Marittimi extra-Ue a bordo, il Governo prova a indorare la pillola
Un emendamento al Decreto Lavoro istituirebbe un fondo per la formazione dei marittimi, assegnando però le risorse alle compagnie armatoriali. Proposti anche l’esenzione Art per i terminalisti e il prepensionamento per alcuni portuali
Potrebbe essere addolcita la deroga all’imbarco di extracomunitari sui traghetti italiani che quasi un mese fa ha fatto infuriare i marittimi italiani.
Come si ricorderà, la norma inserita dal Governo nel Decreto Lavoro prevede, con la motivazione di una “contingente carenza di marittimi comunitari”, la possibilità per le compagnie armatoriali di sospendere temporaneamente, per tre mesi (e previo accordo coi sindacati “comparativamente più rappresentativi a livello nazionale”) le regole della cosiddetta Legge Cociancih, che legano la fruibilità degli sgravi fiscali e contributivi del Registro internazionale all’imbarco di personale comunitario sui ro-pax impegnati in rotte intracomunitarie (sterilizzando di fatto la pratica dei cosiddetti ‘accordi di flotta’).
Le reazioni nel mondo dei lavoratori sono state dure e incentrate, almeno dal punto di vista del sindacato confederale (in realtà a sua volta preso di mira dalla base per lo storico ruolo attivo di percettore di un contributo per ogni marittimo non comunitario sdoganato dagli accordi di flotta), sul fatto che la problematica della carenza stagionale di marittimi – affrontata l’estate scorsa con le deroghe temporanee all’imbarco senza titoli abilitanti alla navigazione – è riemersa senza che in un anno sia stato adottato alcun provvedimento per contrastarne le cause.
Anche per questo in sede di conversione del decreto si sta tentando di apportare migliorie alla norma inserendo lo stanziamento di fondi pubblici a supportare la formazione dei marittimi, il cui costo è ritenuto uno degli elementi di disincentivo all’intrapresa di tali formazioni.
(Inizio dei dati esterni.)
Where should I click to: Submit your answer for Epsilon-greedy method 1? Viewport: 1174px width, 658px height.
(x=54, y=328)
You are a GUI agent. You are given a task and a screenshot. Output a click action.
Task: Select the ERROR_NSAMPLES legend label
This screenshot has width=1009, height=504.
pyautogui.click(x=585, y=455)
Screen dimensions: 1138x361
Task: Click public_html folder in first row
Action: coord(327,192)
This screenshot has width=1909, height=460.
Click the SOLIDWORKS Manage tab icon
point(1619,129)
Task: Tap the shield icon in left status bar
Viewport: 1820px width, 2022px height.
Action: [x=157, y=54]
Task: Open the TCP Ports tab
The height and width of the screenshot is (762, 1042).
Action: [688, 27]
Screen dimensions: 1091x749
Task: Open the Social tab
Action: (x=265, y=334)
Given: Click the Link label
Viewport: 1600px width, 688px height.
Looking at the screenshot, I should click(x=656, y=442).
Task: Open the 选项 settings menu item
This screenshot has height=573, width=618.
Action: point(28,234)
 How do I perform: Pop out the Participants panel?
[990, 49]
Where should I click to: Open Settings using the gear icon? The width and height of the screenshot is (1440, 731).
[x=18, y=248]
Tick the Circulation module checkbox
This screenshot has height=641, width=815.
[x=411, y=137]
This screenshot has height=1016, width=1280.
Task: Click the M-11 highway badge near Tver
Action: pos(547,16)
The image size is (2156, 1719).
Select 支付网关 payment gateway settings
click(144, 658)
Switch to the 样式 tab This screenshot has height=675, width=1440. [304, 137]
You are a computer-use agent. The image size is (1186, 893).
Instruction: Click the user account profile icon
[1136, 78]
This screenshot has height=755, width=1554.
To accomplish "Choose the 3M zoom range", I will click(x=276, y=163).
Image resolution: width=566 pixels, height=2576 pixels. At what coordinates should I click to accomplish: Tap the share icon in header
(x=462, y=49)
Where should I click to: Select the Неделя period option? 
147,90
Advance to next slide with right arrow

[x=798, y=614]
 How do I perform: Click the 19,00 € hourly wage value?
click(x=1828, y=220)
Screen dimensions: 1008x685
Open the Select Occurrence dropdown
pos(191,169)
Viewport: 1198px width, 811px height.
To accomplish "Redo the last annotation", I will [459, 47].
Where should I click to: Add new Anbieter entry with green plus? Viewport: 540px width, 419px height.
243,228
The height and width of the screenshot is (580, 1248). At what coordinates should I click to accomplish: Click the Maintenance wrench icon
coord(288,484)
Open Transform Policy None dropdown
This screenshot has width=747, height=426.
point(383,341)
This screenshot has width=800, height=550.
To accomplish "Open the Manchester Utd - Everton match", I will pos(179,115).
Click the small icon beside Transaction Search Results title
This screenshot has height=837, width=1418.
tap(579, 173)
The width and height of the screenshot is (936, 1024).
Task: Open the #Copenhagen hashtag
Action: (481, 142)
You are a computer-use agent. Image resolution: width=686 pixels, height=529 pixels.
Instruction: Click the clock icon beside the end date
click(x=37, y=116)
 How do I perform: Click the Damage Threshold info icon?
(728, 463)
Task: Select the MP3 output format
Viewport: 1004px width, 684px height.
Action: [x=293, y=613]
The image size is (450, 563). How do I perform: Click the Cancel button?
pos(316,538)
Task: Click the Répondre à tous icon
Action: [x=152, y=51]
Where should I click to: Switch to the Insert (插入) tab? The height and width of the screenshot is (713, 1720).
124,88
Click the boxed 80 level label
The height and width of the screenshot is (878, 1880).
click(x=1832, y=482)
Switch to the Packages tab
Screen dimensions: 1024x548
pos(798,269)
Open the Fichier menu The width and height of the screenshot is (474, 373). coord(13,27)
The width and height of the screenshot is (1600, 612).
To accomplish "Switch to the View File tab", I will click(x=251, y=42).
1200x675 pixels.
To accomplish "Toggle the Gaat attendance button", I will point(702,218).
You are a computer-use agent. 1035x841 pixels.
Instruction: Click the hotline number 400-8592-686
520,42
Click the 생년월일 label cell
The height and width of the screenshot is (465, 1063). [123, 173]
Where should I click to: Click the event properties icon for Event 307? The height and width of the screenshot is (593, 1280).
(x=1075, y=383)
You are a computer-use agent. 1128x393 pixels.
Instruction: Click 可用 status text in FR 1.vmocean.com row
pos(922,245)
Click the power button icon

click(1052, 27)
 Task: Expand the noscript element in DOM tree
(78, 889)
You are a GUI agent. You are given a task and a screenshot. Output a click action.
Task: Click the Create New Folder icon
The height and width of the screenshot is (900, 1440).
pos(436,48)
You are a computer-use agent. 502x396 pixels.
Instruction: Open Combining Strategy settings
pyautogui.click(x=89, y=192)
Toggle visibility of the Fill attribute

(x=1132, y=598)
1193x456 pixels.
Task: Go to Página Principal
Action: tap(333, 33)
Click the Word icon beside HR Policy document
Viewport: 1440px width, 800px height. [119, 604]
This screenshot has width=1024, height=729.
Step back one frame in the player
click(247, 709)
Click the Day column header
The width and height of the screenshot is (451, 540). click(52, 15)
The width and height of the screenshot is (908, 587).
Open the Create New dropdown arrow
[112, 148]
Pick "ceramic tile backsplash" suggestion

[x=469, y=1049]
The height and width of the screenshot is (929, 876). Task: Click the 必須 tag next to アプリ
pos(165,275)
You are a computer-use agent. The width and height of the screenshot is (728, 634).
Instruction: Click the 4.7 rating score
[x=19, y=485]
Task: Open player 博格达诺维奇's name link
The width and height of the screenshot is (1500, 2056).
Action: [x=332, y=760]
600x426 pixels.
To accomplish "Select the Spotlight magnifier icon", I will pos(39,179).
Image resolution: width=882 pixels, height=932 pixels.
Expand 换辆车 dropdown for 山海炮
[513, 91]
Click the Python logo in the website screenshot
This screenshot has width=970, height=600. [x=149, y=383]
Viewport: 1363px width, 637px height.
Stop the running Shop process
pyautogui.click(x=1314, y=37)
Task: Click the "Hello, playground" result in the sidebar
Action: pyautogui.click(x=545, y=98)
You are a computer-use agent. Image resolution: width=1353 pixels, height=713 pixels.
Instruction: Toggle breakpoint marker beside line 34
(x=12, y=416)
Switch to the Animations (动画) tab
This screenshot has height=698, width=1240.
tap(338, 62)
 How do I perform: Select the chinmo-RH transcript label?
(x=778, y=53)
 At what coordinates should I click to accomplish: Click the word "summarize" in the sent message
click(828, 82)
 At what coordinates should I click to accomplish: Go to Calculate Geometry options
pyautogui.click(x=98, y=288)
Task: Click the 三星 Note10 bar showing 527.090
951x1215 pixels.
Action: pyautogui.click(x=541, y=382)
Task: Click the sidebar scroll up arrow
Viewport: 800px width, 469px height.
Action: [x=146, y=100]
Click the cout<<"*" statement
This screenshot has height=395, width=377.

L’emendamento con maggiori possibilità di riuscita, quello proposto da tre senatori della Lega, interviene però prevedendo che tali risorse siano attribuite in prima battuta alle imprese armatoriali e non direttamente ai lavoratori.
I contributi, 7 milioni di euro (1 per il 2023 e 2 l’anno da 2024 al 2026), infatti, in questo emendamento “sono assegnati alle imprese armatoriali con decreto del Ministro delle infrastrutture e dei trasporti sulla base delle attività di formazione rendicontate, ivi compresi gli oneri per l’acquisizione delle relative certificazioni, qualora si proceda all’assunzione di almeno il 60 per cento del personale formato”.
Al di là della durata (fino al 2028), differente l’approccio di minoranza. Secondo l’emendamento elaborato dal Pd (che modificherebbe anche la dicitura delle Ooss ammesse agli accordi di flotta, circoscrivendole esplicitamente a quelle firmatarie del Ccnl), infatti, le risorse “saranno erogate sottoforma di finanziamento individuale analogamente a quanto già in atto per il ‘buono patente’ del settore autotrasporto.
Da evidenziare, infine, come sia invece bipartisan il tentativo di allargare a imprese portuali e terminalisti il fronte di imprese esentate dal pagamento del contributo all’Autorità di regolazione dei trasporti per il 2023, limitato dal Decreto originale a quelle di autotrasporto. Analogamente, sono stati presentati da maggioranza e opposizione due emendamenti di analogo tenore per consentire il prepensionamento di alcune figure di lavoratori portuali.
Resta ora da capire quali di queste modifiche saranno portate avanti dai gruppi parlamentari.